Crónica
Da África do Sul racista ao Chega: alianças que comprometem a UNITA

A participação de jovens da JURA numa formação organizada pelo partido português Chega não pode ser entendida como um simples exercício de intercâmbio cultural ou técnico, conforme defendeu a própria organização no comunicado tornado público em reação às repercussões negativas da sua investidura.
Em política, não existem formações neutras. Quem aprende, aprende com base em valores, métodos e visões de mundo que reflectem a ideologia da entidade que promove o encontro. Por isso, ao aceitar a mão do Chega, os jovens da UNITA alinham-se, ainda que simbolicamente, com um partido de extrema-direita que se encontra em clara contradição com a linha internacional da própria UNITA.
A UNITA ocupa uma das vice-presidências do Internacional Democrata Centrista (IDC), uma plataforma de partidos democratas-cristãos e de centro-direita moderada. Em Portugal, o parceiro natural desta aliança é o Partido Social Democrata (PSD), e não o Chega. Qualquer aproximação a forças ideologicamente antagónicas soa, no mínimo, a irresponsabilidade política. Mais do que um “exercício de abertura ao mundo”, como diz a JURA, é um sinal de desorientação estratégica ou, pior ainda, de pragmatismo calculado.
E aqui entra a memória da história. Não é a primeira vez que a UNITA demonstra esta disposição de se aproximar de aliados controversos quando convém. Durante a guerra civil, não hesitou em receber apoio dos racistas sul-africanos do regime do apartheid, facilitando invasões em território nacional.
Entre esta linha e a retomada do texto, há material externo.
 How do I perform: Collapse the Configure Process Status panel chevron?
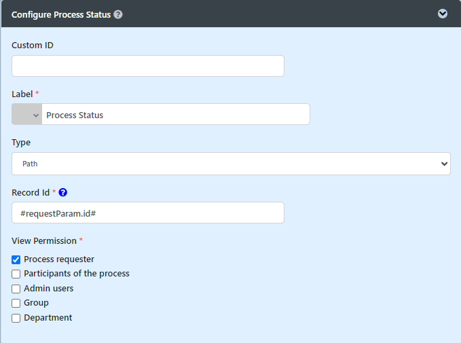coord(443,14)
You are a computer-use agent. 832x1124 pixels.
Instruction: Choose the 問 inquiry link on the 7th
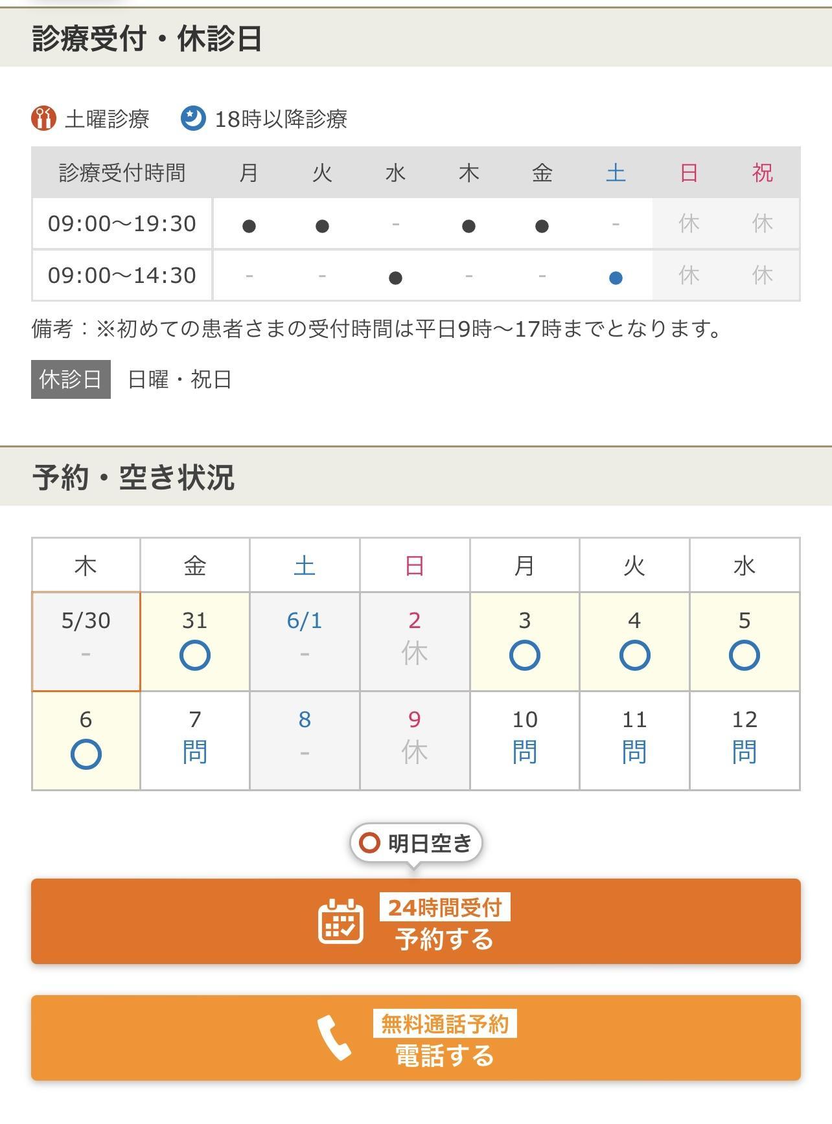[194, 752]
Hoje, a retórica pode ter mudado, mas a prática parece manter-se: associar-se a quem for útil, mesmo que isso custe coerência e credibilidade.
O comunicado da JURA, ao invés de acalmar receios, acabou por confirmar aquilo que muitos já sabiam. A UNITA não mede meios quando se trata de defender os seus interesses. Essa cultura política de pragmatismo absoluto, ontem com o apartheid, hoje com o Chega, fragiliza a imagem de quem se apresenta como alternativa de poder em Angola.